§ **Passage given**:
========================================================================

Many build fences in attempt to keep rabbits out. However, what few realize is there is no rabbit-proof fence. Rabbits can breach just about any structure. Fencing should be considered a deterrent, not a fool-proof solution, for wild rabbits.

Rabbits are especially adept at getting past fences for two key reasons: they dig and they squeeze.

Although they spend much of their time above ground, rabbits build their homes underground. They have a natural tendency to burrow, which can compromise the integrity of any structure, such as walls and fences. And as anyone who ever experienced a rabbit problem in their yard knows, they multiply quickly.

Rabbits can also fit through openings that appear smaller than their bodies. They are able to squeeze themselves through very small holes, typically as small as 3". Most rabbits are able to fit their bodies through any hole that their head can fit through.

How to Build a Rabbit Fence

When building a rabbit fence, it's important to keep in mind how rabbits behave. An effective rabbit fence is made of a material that is resistant to chewing, positioned into the ground deeply enough so rabbits cannot dig under, is tall enough to deter rabbits from jumping over, and has no holes large enough for the rabbits to squeeze through.

When selecting fencing material, keep in mind rabbits will chew through just about any fence that is plastic, cloth, or wood. One material that is effective at deterring rabbits is chicken wire.

To address rabbits' digging behavior, be sure to ground your fence deeply into the ground. If your stakes will be about 2" wide, you'll want to form a perimeter by digging a trench about 6" deep and 8" wide. Then, on the inside of the trench, pound the stakes in and bend the bottom 6" of the chicken wire outward along the ground to form a letter "L" shape. Finally, set the end of the fencing into the trench with the flange pointing away from your garden.

Rabbits jump, so you'll want to make sure your fence is high enough. A 36" wide chicken wire will give you a 36" high fence. This should be high enough to keep the majority of rabbits from jumping over.

Since rabbits can squeeze their bodies through tiny holes, you'll want to get the stakes as close together as possible. It's recommended to keep stakes at 2" or smaller.

Once your rabbit fence is up, you need to check it regularly. From harsh weather to animal damage, the rabbit fence can be easily comprised. Once compromised, your garden is exposed to rabbit damage. Rabbit fences require regular maintenance to uphold the structural integrity.

Alternatives to a Rabbit Fence

Many gardeners prefer not to install fencing for aesthetic reasons. Chicken wire can deter from the beauty of a garden. Rabbit fences can become eyesores, ruining a once perfect landscape. And since rabbit fences require regular maintenance, they can be costly, in both time and money.

A rabbit repellent is an effective alternative to garden fences. There are rabbit repellents on the market today that are highly effective at keeping the unwanted animals away from treated areas.

========================================================================

§ **Record excerpts**:
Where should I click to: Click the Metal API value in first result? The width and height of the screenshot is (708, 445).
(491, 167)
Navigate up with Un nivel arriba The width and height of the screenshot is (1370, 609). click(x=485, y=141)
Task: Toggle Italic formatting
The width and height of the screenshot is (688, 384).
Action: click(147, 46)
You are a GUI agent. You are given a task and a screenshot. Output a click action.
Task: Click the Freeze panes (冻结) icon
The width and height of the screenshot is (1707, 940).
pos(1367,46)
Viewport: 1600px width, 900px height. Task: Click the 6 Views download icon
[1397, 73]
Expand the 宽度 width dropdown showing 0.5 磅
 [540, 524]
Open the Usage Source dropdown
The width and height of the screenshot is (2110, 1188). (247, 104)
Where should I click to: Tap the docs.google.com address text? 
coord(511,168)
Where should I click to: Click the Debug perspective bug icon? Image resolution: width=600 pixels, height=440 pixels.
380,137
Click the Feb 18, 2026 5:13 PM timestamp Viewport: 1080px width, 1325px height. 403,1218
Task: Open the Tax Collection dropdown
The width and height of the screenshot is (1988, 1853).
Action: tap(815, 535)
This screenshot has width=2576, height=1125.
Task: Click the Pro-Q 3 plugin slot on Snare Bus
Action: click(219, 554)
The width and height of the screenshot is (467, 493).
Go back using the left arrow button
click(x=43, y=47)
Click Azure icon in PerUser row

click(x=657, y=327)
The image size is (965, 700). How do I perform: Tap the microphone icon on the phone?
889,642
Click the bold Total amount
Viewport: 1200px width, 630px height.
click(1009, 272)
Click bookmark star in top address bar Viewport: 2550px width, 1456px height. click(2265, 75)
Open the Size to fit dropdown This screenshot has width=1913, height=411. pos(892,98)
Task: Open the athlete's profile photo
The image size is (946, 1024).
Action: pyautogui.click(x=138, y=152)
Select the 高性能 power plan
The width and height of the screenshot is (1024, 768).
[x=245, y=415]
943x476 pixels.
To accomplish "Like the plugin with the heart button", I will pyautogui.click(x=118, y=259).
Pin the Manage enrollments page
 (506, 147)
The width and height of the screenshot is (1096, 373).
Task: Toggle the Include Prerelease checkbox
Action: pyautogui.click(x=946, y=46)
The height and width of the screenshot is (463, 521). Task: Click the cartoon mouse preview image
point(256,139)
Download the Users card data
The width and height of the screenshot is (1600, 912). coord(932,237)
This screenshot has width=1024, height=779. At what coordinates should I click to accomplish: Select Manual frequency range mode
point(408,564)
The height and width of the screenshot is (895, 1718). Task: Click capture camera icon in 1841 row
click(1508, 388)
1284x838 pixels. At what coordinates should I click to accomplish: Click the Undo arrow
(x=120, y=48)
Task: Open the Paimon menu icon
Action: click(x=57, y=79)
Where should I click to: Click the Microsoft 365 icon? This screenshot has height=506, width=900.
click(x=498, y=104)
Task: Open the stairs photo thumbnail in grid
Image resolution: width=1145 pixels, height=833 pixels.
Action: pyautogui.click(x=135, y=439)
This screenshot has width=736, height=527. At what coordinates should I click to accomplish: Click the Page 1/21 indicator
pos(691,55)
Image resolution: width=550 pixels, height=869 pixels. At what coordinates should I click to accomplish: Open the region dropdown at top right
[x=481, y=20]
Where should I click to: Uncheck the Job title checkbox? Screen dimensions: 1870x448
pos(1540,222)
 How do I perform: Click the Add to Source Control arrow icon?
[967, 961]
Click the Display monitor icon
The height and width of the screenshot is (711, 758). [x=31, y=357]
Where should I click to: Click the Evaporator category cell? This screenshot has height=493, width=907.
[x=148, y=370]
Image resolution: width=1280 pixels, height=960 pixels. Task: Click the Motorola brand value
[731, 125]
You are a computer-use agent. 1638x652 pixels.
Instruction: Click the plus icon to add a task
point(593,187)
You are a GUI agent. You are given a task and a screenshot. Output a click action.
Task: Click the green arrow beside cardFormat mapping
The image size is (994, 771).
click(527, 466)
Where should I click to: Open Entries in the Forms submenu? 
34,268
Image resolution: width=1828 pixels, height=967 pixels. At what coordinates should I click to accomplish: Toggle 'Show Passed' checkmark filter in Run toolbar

========================================================================

§ **Goals**:
(a) In the rabbit fence text, which fencing material is named as effective at deterring rabbits?
(b) Does the rabbit fence text support each statement? Answer yes or no, quoting the words that decide it.
(i) Most rabbits can get their bodies through any hole their head fits through.
(ii) The bent flange of the chicken wire should point toward the garden.
(iii) Once a rabbit fence is up, it only needs an occasional look.
(c) Pick up the rabbit fence text after its last sentence and keep writing.
The material has nothing to do with the rabbit fence text.

§ **Outputs by task**:
(a) Chicken wire.

(b)
(i) Yes: "Most rabbits are able to fit their bodies through any hole that their head can fit through."
(ii) No: "set the end of the fencing into the trench with the flange pointing away from your garden."
(iii) No: "Once your rabbit fence is up, you need to check it regularly."

(c)
Rabbit Repellent Improves the Effectiveness of Rabbit Fences Traditional rabbit fences are not foolproof. There is no rabbit-proof fencing. Fencing can help deter rabbits from entering an area, but do not offer 100% protection. Once a rabbit breaches a garden fence, substantial damage can be done to the plants. By using a rabbit repellent in conjunction with a rabbit fence, you are providing better protection from rabbit damage.

When choosing a rabbit repellent, you'll want to consider the following:
Effectiveness
Economics (Cost)
Type of Ingredients
Small animals have a keen sense of smell, enabling them to detect potential predators and food sources. Therefore, the most effective rabbit repellents work by using scent to inflict a fear response from the animal. The smell is similar to that of a decaying animal, which rabbits recognize as a predator being nearby. They will flee the area out of fear. Before a rabbit even reaches your garden, the smell from the repellent will drive it away.

In addition, the most effective rabbit repellents deter other animals, such as squirrels. An area that is prone to rabbit damage is also likely to be damaged by squirrels. Choosing a product that addresses both is wise.

When considering cost, review the directions for reapplication instructions. Select a rabbit repellent that will last a long time. The top quality repellents last for 3 months before a reapplication is needed.

Avoid rabbit repellents that require reapplication after every rainfall, because they are both costly and time-consuming. While the top-quality rabbit repellents may have a slightly higher initial cost, they make up for this in convenience and the peace of mind they provide.

Finally, review the ingredient list. The most effective solutions for rabbits are those made with with egg. Putrescent egg mimics the smell of a dead animal, which rabbits will mistake as the smell of a nearby predator. In response to the smell, they flee the area in fear. While these solutions are very powerful to the rabbit senses, they have no detectable smell to humans once dried.

There are rabbit repellents that contain chemicals. When selecting a rabbit repellent, be a conscientious consumer and choose one that is natural and organic. By choosing an organic rabbit repellent, you'll be keeping your family, pets, and the environment safe from chemical exposure. To ensure the product is organic, check for the OMRI logo on the label. Only products certified organic feature this logo on the label.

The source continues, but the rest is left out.